Arbeitsauftrag: Überführen Sie das Material ab der Zeile mit „You are a GUI“ bis einschließlich der Zeile mit „point(286,355)“ in eine CSV-Datei mit den Spalten „Text“ und „Lösung“, in der jeder Text mit seiner Lösung eine Zeile bildet. Setzen Sie jedes Feld in doppelte Anführungszeichen, ersetzen Sie Zeilenumbrüche durch Leerzeichen und lassen Sie die Bilder weg.

Aufgelistetes Material:
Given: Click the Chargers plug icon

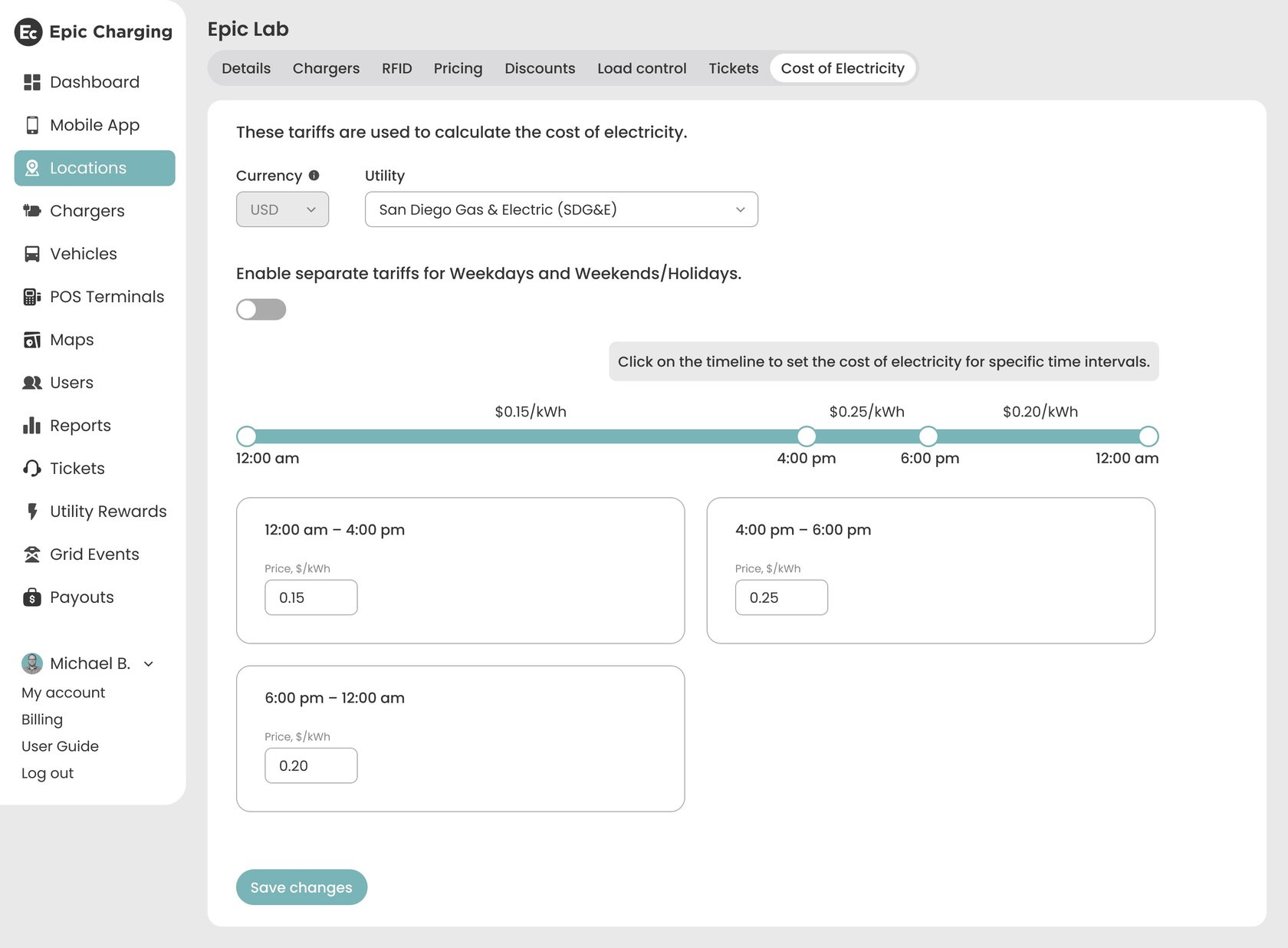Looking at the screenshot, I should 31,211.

==

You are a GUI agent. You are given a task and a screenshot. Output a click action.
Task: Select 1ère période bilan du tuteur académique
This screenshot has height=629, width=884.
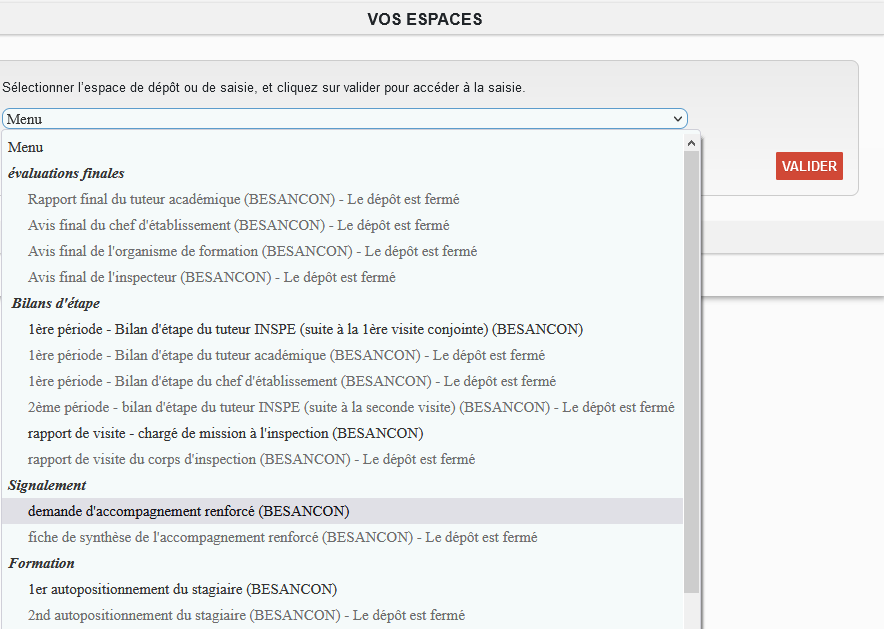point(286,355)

Vollständige Antwort:
Text,Lösung
"You are a GUI agent. You are given a task and a screenshot. Output a click action. Task: Select 1ère période bilan du tuteur académique This screenshot has height=629, width=884.","point(286,355)"